Stans, like groupies, can also possess a deeply meaningful affinity for their favourites. And their ultimate goal is to help their favourite celebrities succeed. In Stan Stories, a series in Paper that explores what it means to be a stan, E and R of the Billie Eilish Twitter account @eilishupdates spoke about how they’ll always love and respect the singer, and that their love for her has given them both great memories and new friendships with fellow stans. They also commended Eilish for how she “wants us to feel like she isn’t unreachable by interacting with us constantly.”
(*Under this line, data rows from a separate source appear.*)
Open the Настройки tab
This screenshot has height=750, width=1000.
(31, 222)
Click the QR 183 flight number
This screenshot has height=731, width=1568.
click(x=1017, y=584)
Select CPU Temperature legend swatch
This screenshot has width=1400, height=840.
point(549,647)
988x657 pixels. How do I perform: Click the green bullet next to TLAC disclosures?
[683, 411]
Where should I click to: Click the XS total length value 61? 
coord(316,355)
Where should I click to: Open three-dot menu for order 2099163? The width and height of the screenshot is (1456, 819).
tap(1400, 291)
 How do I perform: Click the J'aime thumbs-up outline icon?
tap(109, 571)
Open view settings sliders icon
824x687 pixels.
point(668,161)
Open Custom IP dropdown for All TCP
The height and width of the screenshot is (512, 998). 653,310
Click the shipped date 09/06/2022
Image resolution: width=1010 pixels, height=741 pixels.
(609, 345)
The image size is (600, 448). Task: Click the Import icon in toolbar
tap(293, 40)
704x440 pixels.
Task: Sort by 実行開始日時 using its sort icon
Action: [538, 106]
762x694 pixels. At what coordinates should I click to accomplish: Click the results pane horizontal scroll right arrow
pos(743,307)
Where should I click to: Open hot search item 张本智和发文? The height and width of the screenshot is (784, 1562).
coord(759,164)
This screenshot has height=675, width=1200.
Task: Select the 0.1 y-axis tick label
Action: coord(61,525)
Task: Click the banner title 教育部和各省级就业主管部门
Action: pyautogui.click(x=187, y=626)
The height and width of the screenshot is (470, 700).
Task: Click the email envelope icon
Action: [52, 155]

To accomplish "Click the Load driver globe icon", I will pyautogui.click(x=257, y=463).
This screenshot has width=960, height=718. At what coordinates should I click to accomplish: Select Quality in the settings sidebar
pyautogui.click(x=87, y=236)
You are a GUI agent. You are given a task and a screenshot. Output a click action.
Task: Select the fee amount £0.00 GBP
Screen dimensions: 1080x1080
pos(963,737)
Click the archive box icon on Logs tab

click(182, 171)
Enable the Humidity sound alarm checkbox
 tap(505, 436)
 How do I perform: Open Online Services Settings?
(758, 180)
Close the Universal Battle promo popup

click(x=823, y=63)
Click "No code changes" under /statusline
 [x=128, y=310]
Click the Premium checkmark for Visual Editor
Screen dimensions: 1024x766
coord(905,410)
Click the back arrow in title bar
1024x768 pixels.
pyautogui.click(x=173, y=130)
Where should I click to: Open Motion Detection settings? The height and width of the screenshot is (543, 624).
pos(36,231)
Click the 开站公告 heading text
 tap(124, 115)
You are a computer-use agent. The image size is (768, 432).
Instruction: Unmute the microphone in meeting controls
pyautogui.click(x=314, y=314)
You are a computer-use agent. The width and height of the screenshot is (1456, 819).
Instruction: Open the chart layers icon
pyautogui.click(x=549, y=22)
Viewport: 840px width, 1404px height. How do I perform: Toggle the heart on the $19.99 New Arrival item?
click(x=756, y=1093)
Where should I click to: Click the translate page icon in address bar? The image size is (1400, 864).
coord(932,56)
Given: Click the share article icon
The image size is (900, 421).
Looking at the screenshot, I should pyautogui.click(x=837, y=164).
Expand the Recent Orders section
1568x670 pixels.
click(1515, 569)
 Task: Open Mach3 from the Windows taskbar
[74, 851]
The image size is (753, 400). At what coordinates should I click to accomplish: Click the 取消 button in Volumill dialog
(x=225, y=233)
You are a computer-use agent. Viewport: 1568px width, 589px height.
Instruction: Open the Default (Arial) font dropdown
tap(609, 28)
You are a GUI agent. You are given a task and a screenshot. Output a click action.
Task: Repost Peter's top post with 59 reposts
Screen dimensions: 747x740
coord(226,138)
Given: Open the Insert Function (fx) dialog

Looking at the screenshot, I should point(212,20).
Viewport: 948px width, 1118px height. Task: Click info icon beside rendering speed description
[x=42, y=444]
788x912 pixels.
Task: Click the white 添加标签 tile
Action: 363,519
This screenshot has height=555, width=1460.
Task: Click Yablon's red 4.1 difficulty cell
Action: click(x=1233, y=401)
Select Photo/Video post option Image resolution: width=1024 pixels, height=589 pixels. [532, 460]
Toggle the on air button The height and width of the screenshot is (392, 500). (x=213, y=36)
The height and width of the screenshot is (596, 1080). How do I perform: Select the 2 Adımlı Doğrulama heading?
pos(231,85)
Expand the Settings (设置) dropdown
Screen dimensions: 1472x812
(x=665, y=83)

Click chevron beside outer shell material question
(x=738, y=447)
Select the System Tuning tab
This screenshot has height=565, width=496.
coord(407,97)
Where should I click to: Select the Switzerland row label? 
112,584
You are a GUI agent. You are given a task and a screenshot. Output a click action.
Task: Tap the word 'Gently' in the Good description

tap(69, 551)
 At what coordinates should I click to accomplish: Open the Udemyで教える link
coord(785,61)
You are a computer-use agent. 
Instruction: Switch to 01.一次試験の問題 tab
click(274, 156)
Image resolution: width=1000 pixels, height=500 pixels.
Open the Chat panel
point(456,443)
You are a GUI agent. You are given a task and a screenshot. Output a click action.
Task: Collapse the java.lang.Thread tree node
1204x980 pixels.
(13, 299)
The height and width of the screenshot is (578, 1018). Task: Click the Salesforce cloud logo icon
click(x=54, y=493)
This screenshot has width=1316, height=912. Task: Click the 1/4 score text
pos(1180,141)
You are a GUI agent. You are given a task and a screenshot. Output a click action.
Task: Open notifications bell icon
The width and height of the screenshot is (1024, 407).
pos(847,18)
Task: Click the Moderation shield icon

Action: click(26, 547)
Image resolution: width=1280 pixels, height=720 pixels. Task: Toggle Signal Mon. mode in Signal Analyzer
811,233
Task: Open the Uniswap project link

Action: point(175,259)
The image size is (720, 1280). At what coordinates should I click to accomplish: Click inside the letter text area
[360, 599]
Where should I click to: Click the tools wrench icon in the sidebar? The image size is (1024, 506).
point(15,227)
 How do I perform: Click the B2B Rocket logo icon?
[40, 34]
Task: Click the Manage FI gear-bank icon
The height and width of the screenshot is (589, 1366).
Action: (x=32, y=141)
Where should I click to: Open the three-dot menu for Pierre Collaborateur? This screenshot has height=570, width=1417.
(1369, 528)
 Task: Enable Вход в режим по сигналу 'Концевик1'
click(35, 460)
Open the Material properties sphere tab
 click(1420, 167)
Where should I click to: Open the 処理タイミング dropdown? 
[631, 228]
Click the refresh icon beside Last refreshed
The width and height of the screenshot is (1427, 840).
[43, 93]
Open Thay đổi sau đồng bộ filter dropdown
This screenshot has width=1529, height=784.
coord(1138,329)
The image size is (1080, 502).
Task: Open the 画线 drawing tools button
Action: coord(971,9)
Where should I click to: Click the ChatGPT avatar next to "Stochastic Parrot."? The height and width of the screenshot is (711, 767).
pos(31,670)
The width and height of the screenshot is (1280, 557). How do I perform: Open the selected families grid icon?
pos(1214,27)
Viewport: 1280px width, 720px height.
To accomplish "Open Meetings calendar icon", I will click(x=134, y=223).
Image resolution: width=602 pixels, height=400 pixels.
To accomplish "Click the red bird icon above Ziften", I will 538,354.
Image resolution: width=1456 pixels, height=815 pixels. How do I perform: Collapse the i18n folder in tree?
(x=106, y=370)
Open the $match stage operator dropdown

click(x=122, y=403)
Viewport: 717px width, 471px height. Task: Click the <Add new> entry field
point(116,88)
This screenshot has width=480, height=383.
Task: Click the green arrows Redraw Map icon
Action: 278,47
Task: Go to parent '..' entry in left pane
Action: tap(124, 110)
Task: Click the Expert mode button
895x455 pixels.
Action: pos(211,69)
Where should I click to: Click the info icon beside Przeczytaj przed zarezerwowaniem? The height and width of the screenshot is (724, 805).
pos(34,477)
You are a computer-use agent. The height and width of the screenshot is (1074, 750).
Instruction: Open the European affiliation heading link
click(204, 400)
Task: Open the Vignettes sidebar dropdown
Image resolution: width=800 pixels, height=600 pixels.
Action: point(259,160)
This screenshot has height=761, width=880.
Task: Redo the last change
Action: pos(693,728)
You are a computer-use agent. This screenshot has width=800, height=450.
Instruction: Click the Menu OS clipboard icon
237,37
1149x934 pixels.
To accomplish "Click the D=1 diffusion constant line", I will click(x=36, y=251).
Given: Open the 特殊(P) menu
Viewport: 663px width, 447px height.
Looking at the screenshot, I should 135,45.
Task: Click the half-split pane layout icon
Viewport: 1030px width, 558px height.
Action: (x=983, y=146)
Celebrity, of course, has always been accompanied by feelings of inaccessibility from those on the proverbial outside. But, glamorous facades aside, it was much easier for fans to meet their favourite band a few decades ago than it is now. And while social media has provided a perceived intimate window into the lives of our subjects of fandom, things like tight security at enormous venues, endless entourages, and even millions of followers, can make accessing those stars feel nearly impossible. But, as demonstrated with Eilish bridging that gap by often engaging directly with her stans, Dr. Harper thinks that the internet has just made access available in a different way.
“This is just a new mode of celebrity fan interaction that is maybe not precedent on the fact that you were in the same city as David Bowie, but you are persistent enough at adding Cardi B [on social media],” she explains.
>All things considered—and despite the pure love for music that a rock muse radiates—Des Barres doesn’t think the role of groupie will ever be celebrated, simply, she says, because society is so uptight about sexuality and groupies are equated with sex. Any other important labour they participate in, like marketing or public relations, as Dr. Harper observes, is collapsed to sexual availability under the rubric of “groupie.”
But people are still so fascinated by them, Des Barres adds, because they symbolize a bygone era; a rock renaissance. She likens Morrison to Da Vinci and Michelangelo, artists who changed the world with their art. As she writes in Let’s Spend the Night Together, the music made her feel wildly alive and she wanted in on the cosmic secret. To get close to the golden gods.
Sapphire, a Band Aid in Almost Famous portrayed by Fairuza Balk, perhaps brings it home best: “They don’t even know what it is to be a fan. Y’know? To truly love some silly little piece of music, or some band, so much that it hurts.”